In my (I admit) little experience, I understood that the word integration can really create misunderstandings: really, it's difficult to find something completely isolated in a system, some elements will need some integration for sure.

Thus, I got accustomed to make the following distinctions:

  • I use unit test to identify, document and stress all the behaviors the class I'm testing is responsible to accomplish.
  • I'm doing integration tests whenever I have a component (maybe more than one) in my system which is having some conversation with another "external" system. (continues below...)
  • I implement an acceptance test to define, document and stress a certain workflow which is expected by the system.

In the integration test definition, by external I meant system which are out of my development range: I cannot change immediately the way they behave, for any reason. It could be a library, a component of the system which cannot be changed (i.e. it is shared with other projects in the company), a dbms, etc.
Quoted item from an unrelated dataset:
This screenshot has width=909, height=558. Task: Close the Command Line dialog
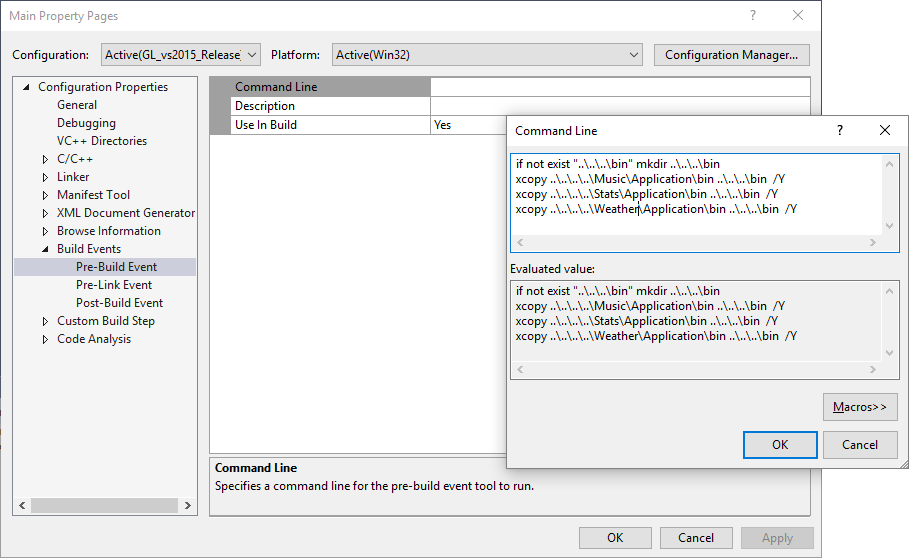coord(884,131)
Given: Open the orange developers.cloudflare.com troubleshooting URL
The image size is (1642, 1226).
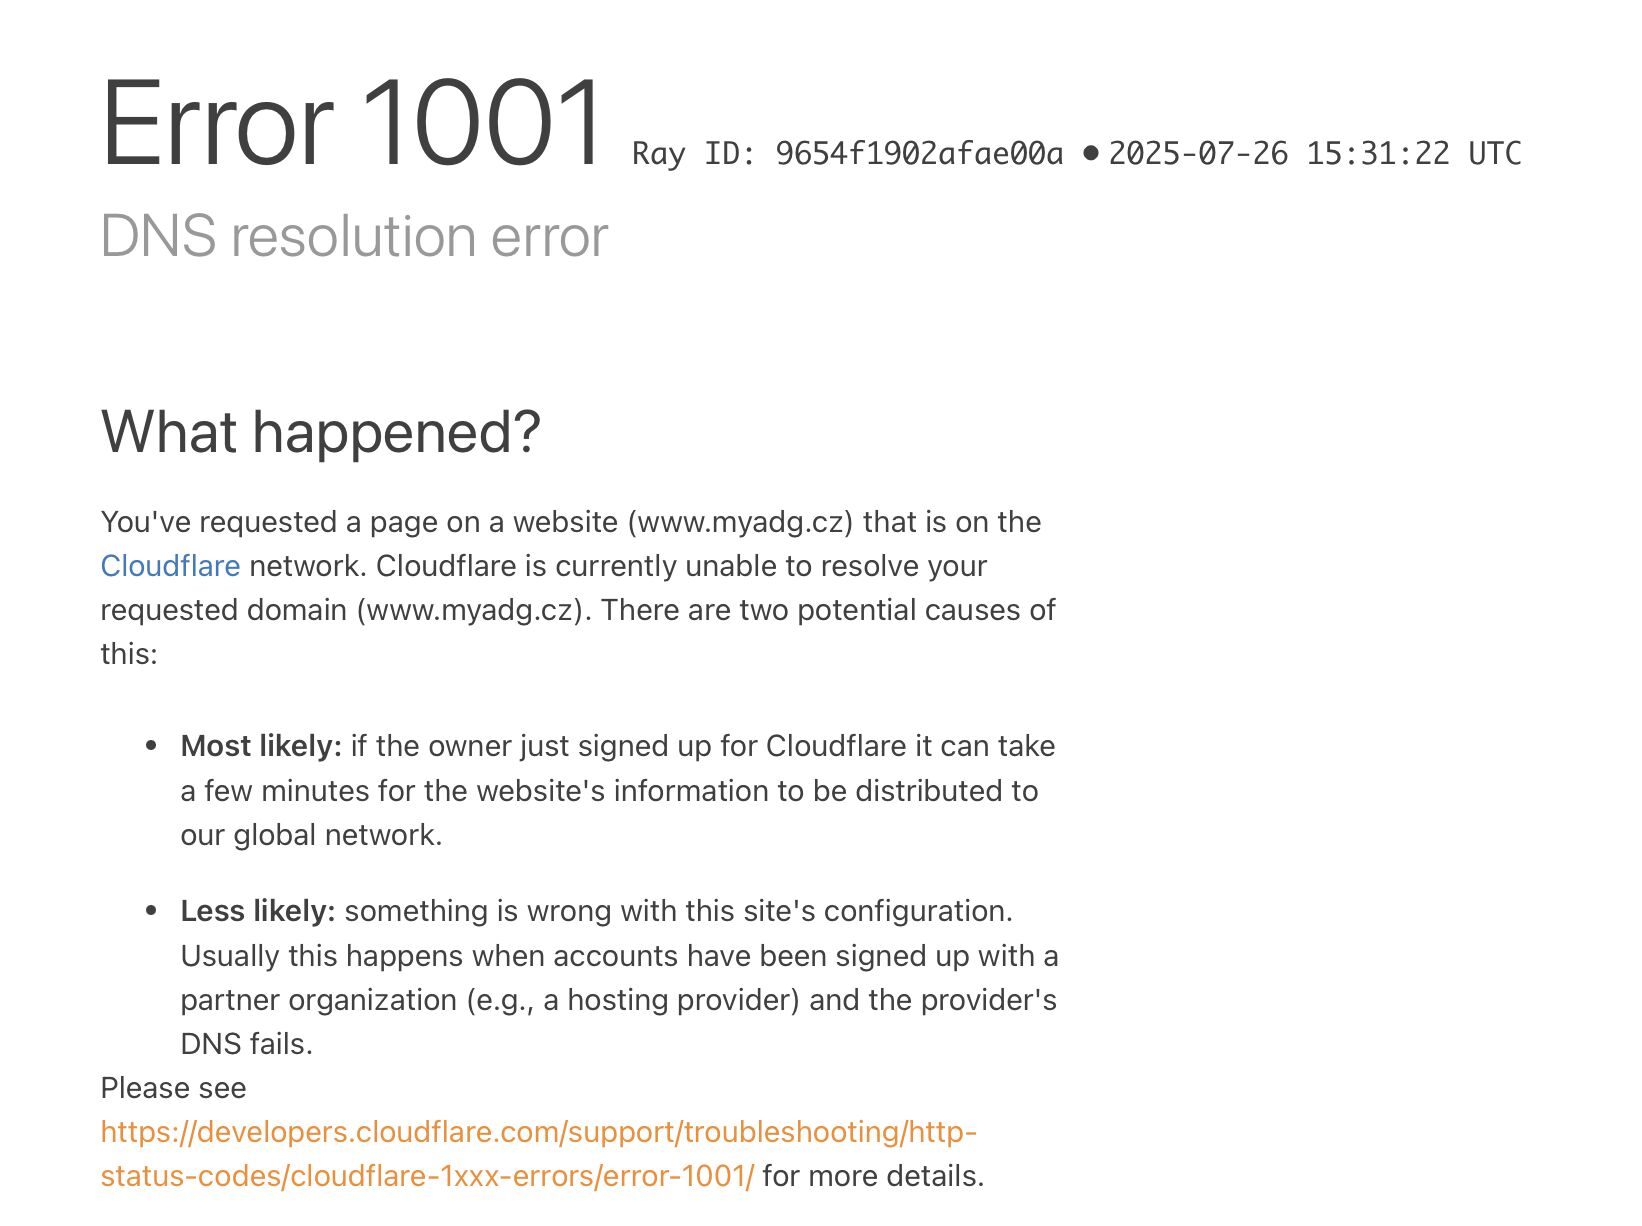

For these tests I need to set up something very similar to the real environment the system will work in: an external system must be initialized and set to a certain state; realistic data must be registered in the db; etc.

Instead, when I'm doing acceptance testing I fake things: I'm working on something different, I'm working on the specifications of the system, not on it's ability to collaborate with external entities.

This really is a narrower view compared to what KeesDijk described earlier, however I suppose the projects I worked on till now were small enough to let me this level of simplification.